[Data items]
== Segment start ==
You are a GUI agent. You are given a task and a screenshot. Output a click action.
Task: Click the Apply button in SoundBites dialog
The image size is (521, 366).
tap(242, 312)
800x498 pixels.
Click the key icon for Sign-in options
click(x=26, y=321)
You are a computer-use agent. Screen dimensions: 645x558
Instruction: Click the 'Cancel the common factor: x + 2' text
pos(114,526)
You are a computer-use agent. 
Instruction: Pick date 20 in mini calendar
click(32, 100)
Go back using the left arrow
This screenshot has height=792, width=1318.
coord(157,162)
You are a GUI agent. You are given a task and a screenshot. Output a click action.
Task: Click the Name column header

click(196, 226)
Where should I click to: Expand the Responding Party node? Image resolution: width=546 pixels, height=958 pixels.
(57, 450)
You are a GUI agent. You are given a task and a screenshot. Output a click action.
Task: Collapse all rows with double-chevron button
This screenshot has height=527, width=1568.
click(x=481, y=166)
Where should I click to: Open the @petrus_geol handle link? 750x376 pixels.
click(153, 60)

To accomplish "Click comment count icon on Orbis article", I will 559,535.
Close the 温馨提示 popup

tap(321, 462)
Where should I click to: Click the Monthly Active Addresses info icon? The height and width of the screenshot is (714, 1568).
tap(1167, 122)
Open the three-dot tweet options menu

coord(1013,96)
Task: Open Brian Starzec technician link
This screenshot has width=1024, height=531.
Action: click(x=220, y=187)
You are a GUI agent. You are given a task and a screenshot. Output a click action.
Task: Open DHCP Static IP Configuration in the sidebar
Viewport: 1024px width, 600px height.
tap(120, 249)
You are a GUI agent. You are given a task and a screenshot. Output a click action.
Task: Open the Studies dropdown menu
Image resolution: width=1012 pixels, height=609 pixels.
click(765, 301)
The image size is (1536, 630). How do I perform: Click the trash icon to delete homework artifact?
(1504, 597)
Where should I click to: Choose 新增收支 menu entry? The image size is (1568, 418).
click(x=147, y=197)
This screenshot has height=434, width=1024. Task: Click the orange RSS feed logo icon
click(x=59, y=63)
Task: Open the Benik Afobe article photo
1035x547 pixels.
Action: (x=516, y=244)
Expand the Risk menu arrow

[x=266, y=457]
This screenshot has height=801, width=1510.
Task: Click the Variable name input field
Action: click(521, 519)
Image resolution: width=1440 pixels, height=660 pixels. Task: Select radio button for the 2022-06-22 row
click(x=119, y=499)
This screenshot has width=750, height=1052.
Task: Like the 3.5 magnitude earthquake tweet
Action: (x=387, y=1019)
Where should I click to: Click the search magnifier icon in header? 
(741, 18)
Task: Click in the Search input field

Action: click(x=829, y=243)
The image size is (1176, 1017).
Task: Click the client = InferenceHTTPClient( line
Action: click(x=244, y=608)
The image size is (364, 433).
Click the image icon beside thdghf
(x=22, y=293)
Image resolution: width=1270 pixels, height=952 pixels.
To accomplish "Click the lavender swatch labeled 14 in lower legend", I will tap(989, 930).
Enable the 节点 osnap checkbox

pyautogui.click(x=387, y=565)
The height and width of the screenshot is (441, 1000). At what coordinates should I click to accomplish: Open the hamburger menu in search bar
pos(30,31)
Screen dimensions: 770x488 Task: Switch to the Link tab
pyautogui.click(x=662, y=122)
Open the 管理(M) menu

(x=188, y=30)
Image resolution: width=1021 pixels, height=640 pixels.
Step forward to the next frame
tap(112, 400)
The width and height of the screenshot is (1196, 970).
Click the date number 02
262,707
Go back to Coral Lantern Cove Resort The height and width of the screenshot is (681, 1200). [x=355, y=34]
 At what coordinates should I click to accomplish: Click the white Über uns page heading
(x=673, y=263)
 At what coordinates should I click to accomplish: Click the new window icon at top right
== Segment end ==
● Work item
If a line in the records holds the word "back", count it, then give only the total.

● Result of the task
2